START Document segment
Is the implementation of MNN runtime so different for Arm and x86 that it is expected to see such behaviour? Because the numbers being so different feels like that I am not using it correctly, or there is a bug? Attaching the testScript again for reference
import MNN
mnn_model = 'mosaic.mnn'
net = MNN.nn.load_module_from_file(mnn_model,[],[]);
input=MNN.numpy.zeros([1,3,224,224],dtype=MNN.numpy.float32)
#input=MNN.expr.convert(input,MNN.expr.NC4HW4)
output=net.forward(input)
output = MNN.expr.convert(output,MNN.expr.NCHW)
print("######################## MNN Output##############################")
print(output)
print('#################################################################')
print("")
END Document segment
### Using the information:
- A) Shorten the paragraph of the MNN forum post that begins "Is the implementation of MNN runtime" and keep its main points.
- B) In the MNN forum post, what shape and data type does the script give the zero-filled input?
- C) Resume the MNN forum post from the point where it stops.
The records are separate from the MNN forum post.
START Information provided
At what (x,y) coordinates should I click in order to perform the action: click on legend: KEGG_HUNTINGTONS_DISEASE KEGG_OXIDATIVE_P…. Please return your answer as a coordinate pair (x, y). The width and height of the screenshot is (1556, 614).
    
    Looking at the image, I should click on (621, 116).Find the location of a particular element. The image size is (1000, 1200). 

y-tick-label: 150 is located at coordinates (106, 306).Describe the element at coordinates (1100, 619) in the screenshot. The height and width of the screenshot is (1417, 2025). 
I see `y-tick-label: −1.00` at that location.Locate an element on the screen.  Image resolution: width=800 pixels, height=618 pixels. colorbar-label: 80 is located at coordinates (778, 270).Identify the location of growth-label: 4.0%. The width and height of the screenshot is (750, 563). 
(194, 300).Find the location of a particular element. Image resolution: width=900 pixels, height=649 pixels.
END Information provided
### Responses:
- A) The poster asks whether the MNN runtime differs so much between Arm and x86 that such behavior is expected. They suspect that the very different numbers mean they are using it wrongly or have hit a bug. They attach the test script again.

- B) The input has shape [1,3,224,224] and data type float32.

- C)
import onnxruntime as ort
import numpy as np
onnx_model='mosaic.onnx'
model= ort.InferenceSession('mosaic.onnx')
output=model.run(None,{'input1':np.zeros([1,3,224,224],dtype=np.float32)})
print("######################## ONNX Output##############################")
print(output)
print('#################################################################')
np.zeros() and np.ones() isn't valid input for this model because of instancenorm. It will result to compute sqrt(0.0 + 0.000000000001) , thus cause [Disparity]
Marking as stale. No activity in 60 days.